A coordenadora do Bloco de Esquerda (BE), que hoje anunciou o voto contra no Orçamento do Estado de 2021 (OE2021) na generalidade, encara o debate na especialidade "sem tabus" e admitiu que "não encerrou nenhum processo negocial".

Bloco de Esquerda "não encerrou nenhum processo negocial"
Notícias ao Minuto

21:51 - 25/10/20 por Lusa

Política OE2021

O anúncio foi feito no final de um dia de reuniões na sede do BE, em Lisboa, primeiro da comissão política e, à tarde, da mesa nacional, o órgão máximo do partido entre congressos, que votou por unanimidade o "não" ao orçamento.

"Este Orçamento do Estado falha na questão mais importante do nosso tempo. Não dá a Portugal a garantia de que teremos os técnicos e as condições suficientes para que os hospitais nos protejam. Quando tudo se pede ao Serviço Nacional de Saúde (SNS), este orçamento não tem o bom senso de o proteger. Por isso, a Mesa Nacional do Bloco de Esquerda decidiu por unanimidade votar contra a proposta do Orçamento, tal como está formulada", disse.

A coordenadora bloquista apontou ainda divergências com o Governo, apesar das conversações que duraram vários meses que permitiram "dar passos de aproximação", nas alterações das leis laborais ou ainda no dossiê do Novo Banco, "o escândalo financeiro do nosso tempo".

Catarina Martins prometeu que o Bloco vai "acompanhar com atenção" as votações na especialidade, mas deixou um aviso: "Não aceitamos um orçamento que falha à emergência social" causada pela pandemia de covid-19.

A líder bloquista recusou um orçamento que, "no concreto", diz que o país vai "continuar a ter falta de médicos", a "ter falta de resposta do SNS".

"O que num momento tempo pandémico, se já era grave, começa a ser um ataque fortíssimo à nossa democracia e ao acesso à saúde", disse.

E recusou igualmente um documento que, "dizendo que vai apoiar as vítimas da crise", mas, "nas suas regras, exclui de apoios extraordinários tanta gente que perdeu todo ou parte do rendimento com a crise e está em dificuldades".
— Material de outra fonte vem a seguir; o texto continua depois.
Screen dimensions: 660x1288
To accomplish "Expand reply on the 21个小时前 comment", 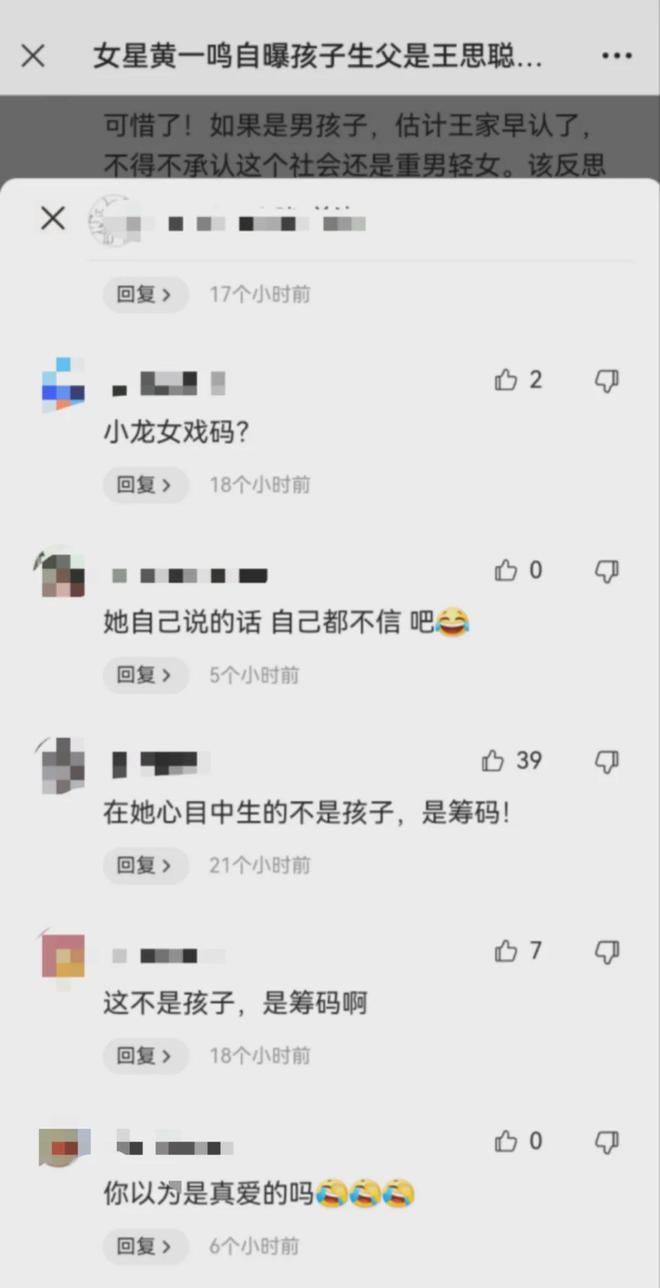I will coord(146,865).
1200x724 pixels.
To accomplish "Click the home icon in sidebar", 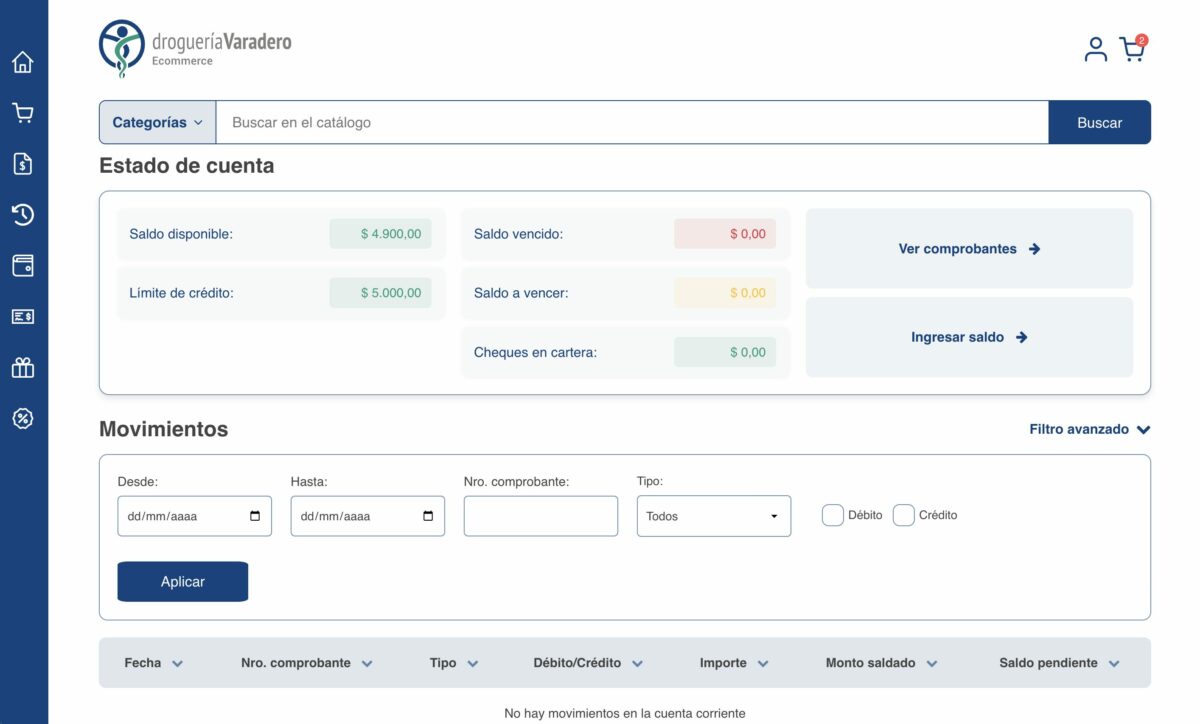I will click(23, 62).
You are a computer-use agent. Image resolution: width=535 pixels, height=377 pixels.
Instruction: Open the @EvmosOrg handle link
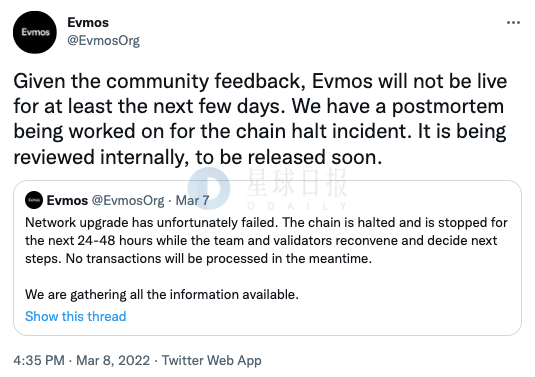coord(103,40)
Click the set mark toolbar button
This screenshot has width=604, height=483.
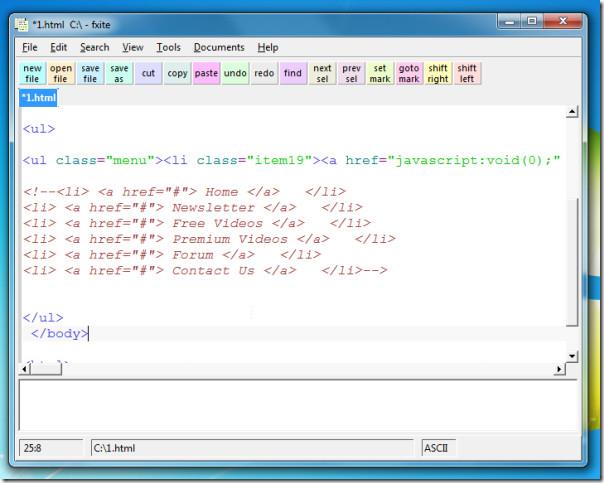[380, 73]
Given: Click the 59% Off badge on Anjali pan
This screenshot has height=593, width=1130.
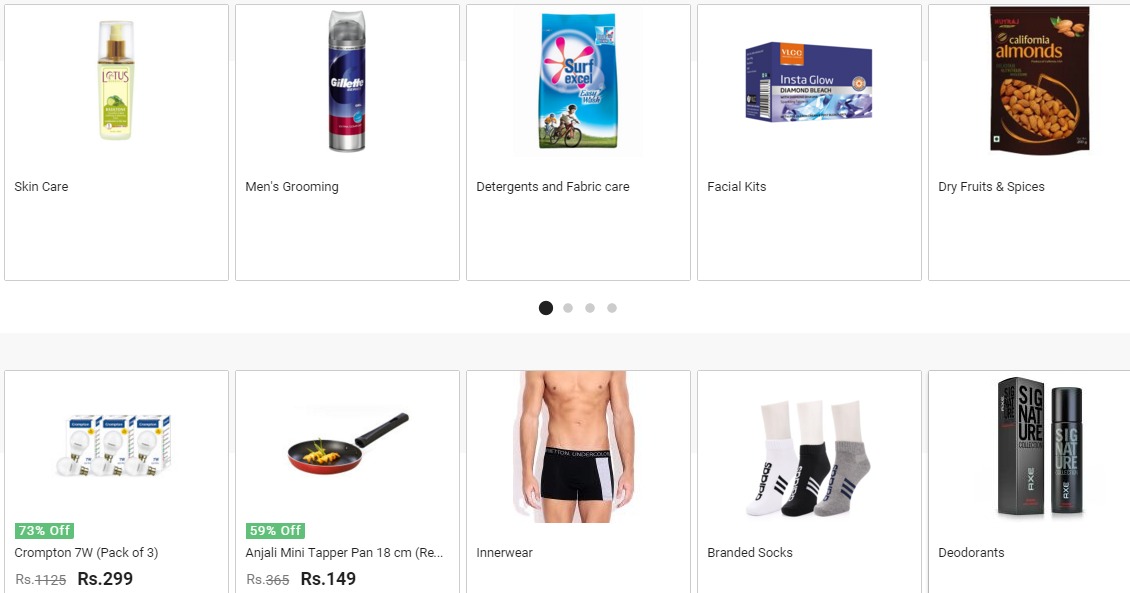Looking at the screenshot, I should (x=275, y=531).
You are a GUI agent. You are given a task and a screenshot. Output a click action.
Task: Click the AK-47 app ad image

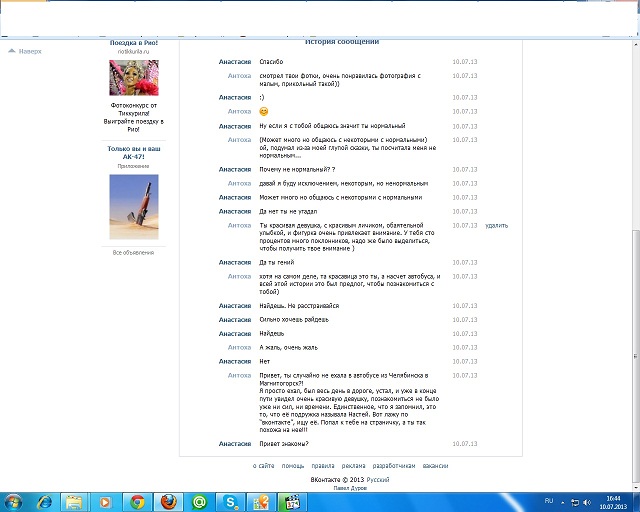coord(133,207)
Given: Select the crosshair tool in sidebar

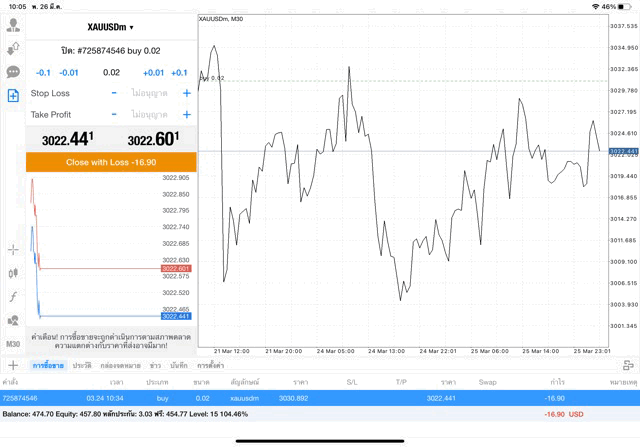Looking at the screenshot, I should click(x=13, y=249).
Catarina Martins insistiu que o BE nunca traçou "linhas vermelhas" nem fez "propostas impossíveis", dado que "muitas delas o PS" defendeu no passado.
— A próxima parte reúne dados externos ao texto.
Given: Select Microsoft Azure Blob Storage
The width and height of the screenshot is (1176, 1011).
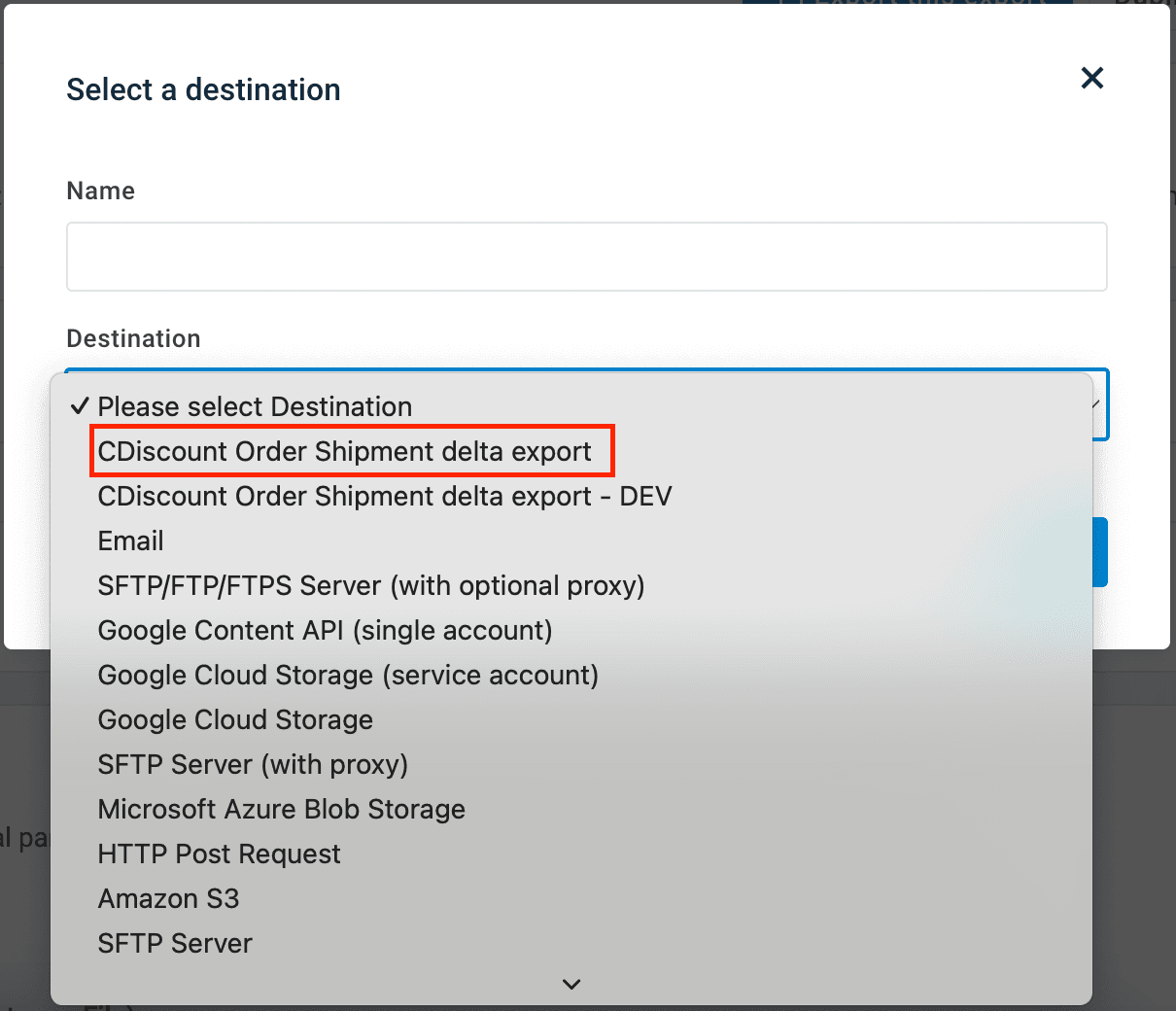Looking at the screenshot, I should pos(282,810).
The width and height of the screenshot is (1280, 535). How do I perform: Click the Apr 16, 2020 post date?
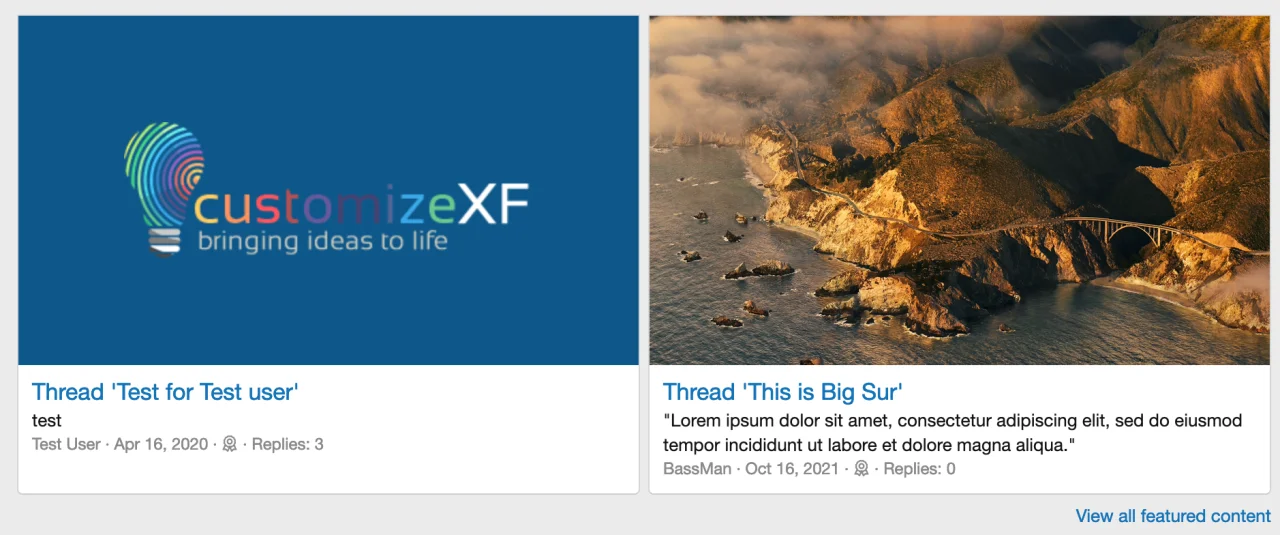coord(161,444)
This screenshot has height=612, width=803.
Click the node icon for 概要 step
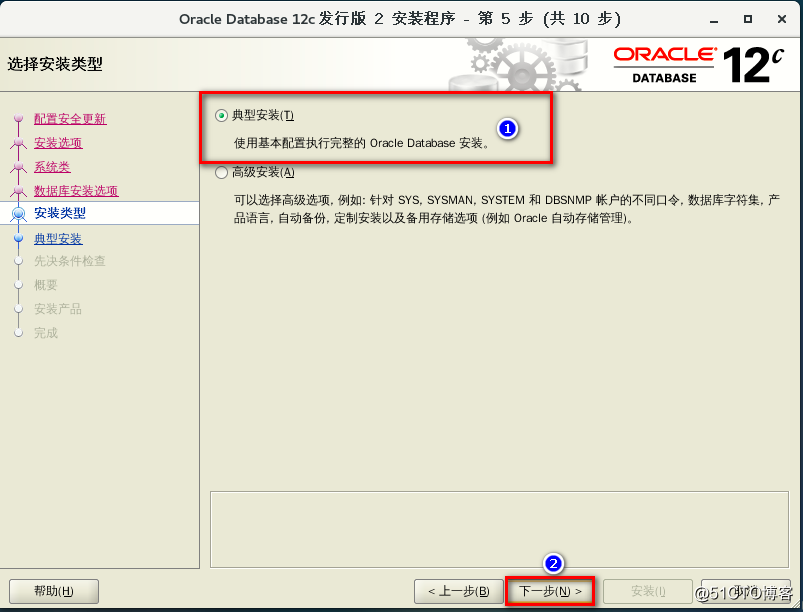pos(19,285)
A coordenadora do Bloco lembrou que foi tentado "um acordo para evitar o abuso contratual que a Lone Star tem imposto no Novo Banco", acusando ainda o Governo de ter "preferido que o Estado pague mesmo sem ter a verificação das contas por uma auditoria credível".
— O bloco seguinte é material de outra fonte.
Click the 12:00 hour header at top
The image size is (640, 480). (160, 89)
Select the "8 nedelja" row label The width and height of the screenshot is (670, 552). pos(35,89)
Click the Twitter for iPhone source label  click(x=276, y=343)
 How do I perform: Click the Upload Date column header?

"Se formos os únicos a defender os contribuintes e os depositantes contra a Lone Star, assim seja. Mas a estabilidade do sistema bancário não pode ser posta em causa por negócios ruinosos e por incursões de aventureiros financeiros. É uma questão de bom senso", afirmou.

A votação na generalidade do Orçamento é na quarta-feira, no parlamento, e, se for aprovado, segue-se um período de debate na especialidade, ao pormenor, antes da votação final global, prevista para 26 de novembro.

O Governo do PS negociou com os partidos de esquerda - BE, PCPPEV e o partido Pessoas-Animais Natureza (PAN), mas não há ainda garantias públicas de que venha a ser aprovado.

PCP foi o primeiro a anunciar a sua abstenção, na sexta-feira. Hoje, o PAN revelou que vai abster-se e o Bloco anunciou o voto contra, juntando-se ao PSDCDS e Chega e Iniciativa Liberal.

Joacine Katar Moreira (ex-Livre) também anunciou hoje que não vai inviabilizar o orçamento. Os Verdes só revelam o sentido de voto na terça-feira.